◆ **Short task 1**: In the Scott Crichton text, in which round and at what overall pick did the Minnesota Vikings draft him?
◆ **Short task 2**: Reword the stretch of the Scott Crichton text from "On January 4, 2014, he" through "choice by CBSSports.com.", changing "draft choice" to "draft pick".

◆ **Text provided**:
···

Scott Jackson Crichton (born October 30, 1991) is a former American football defensive end. He played college football at Oregon State and was drafted by the Minnesota Vikings in the third round, 72nd overall of the 2014 NFL Draft.

High school
Crichton was born in Tacoma, Washington to immigrant parents from Samoa. Crichton attended Henry Foss High School, where he was a three-year letterman at defensive end and linebacker, but also played some tight end. He was named the Narrows League Defensive MVP after collecting 78 solo tackles as a senior. He was also named to the Washington 4A First Team All-State, and was the Tacoma Weekly Player of the Year.

Crichton also competed in track & field at Henry Foss. As a senior in 2009, he posted personal-best throws of 13.39 meters (43 feet, 10 inches) in the shot put and 37.61 meters (123 feet, 4 inches) in the discus. In addition, he was also timed at 4.6 seconds in the 40-yard dash.

Considered a three-star recruit by Rivals.com, Crichton was rated as the 44th best defensive end prospect in the nation and the 12th best player in the state of Washington. He committed to Oregon State on January 16, 2010. He also had a scholarship offer from Washington State.

College career
As a freshman in 2010, Crichton redshirted but earned defensive scout team Co-MVP. In 2011, he had a sensational season as a redshirt-freshman after finishing the season with 74 tackles including 14.5 tackles for loss, tops in the nation among freshmen, a team-leading six sacks and six forced fumbles. He was named to the College Football News Freshman All-American team. He continued where he left off, recording 44 total and setting career highs in tackles for loss (17.5) and sacks (9), on his way to being named a first team All-Pac-12 selection. In 2013, he finished his season with 47 tackles, including 19 for a loss, 7.5 sacks and three forced fumbles, earning second team all conference honors.

On January 4, 2014, he announced he would forgo his senior season and enter the 2014 NFL Draft.

Statistics

Professional career
Rated as one of the best prospects at his position (defensive end), Crichton was projected as a second-round draft choice by CBSSports.com.

···

◆ **Extracted records**:

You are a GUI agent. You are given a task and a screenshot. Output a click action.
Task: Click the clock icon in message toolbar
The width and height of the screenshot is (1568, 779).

···

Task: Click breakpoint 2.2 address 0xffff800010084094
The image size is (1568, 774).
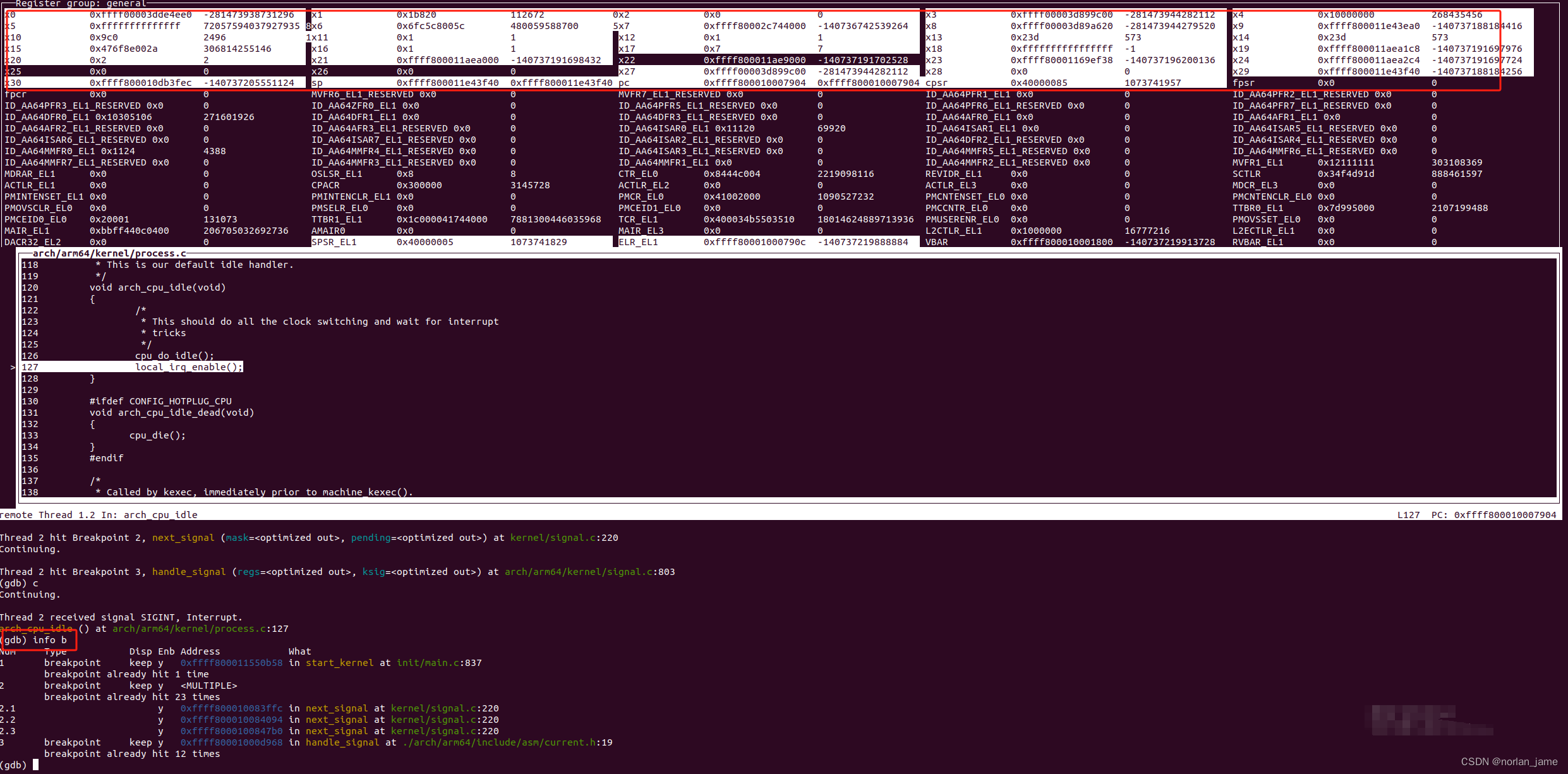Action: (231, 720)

···

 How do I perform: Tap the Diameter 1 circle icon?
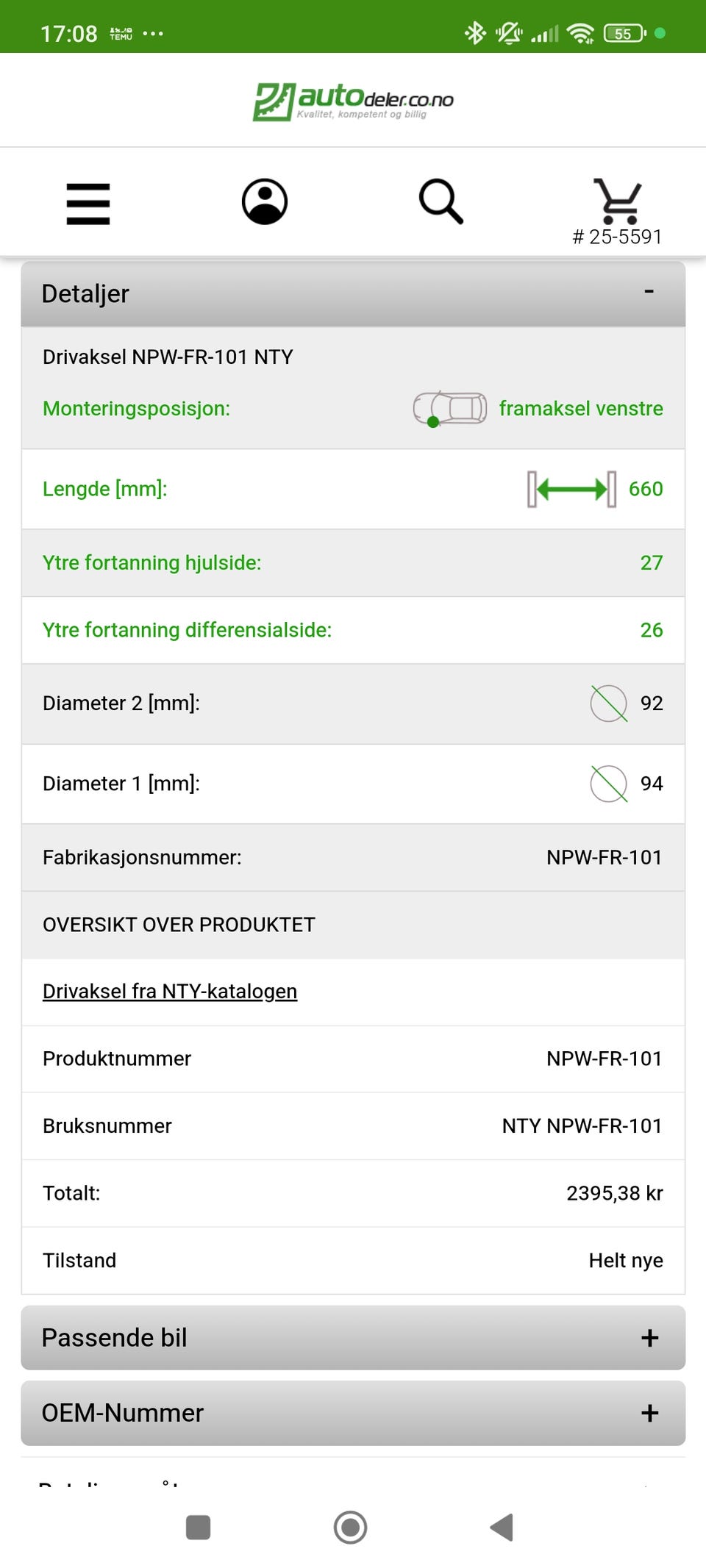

···

◆ **Written reply 1**: The third round, 72nd overall.

◆ **Written reply 2**:
On January 4, 2014, he announced he would forgo his senior season and enter the 2014 NFL Draft.

Statistics

Professional career
Rated as one of the best prospects at his position (defensive end), Crichton was projected as a second-round draft pick by CBSSports.com.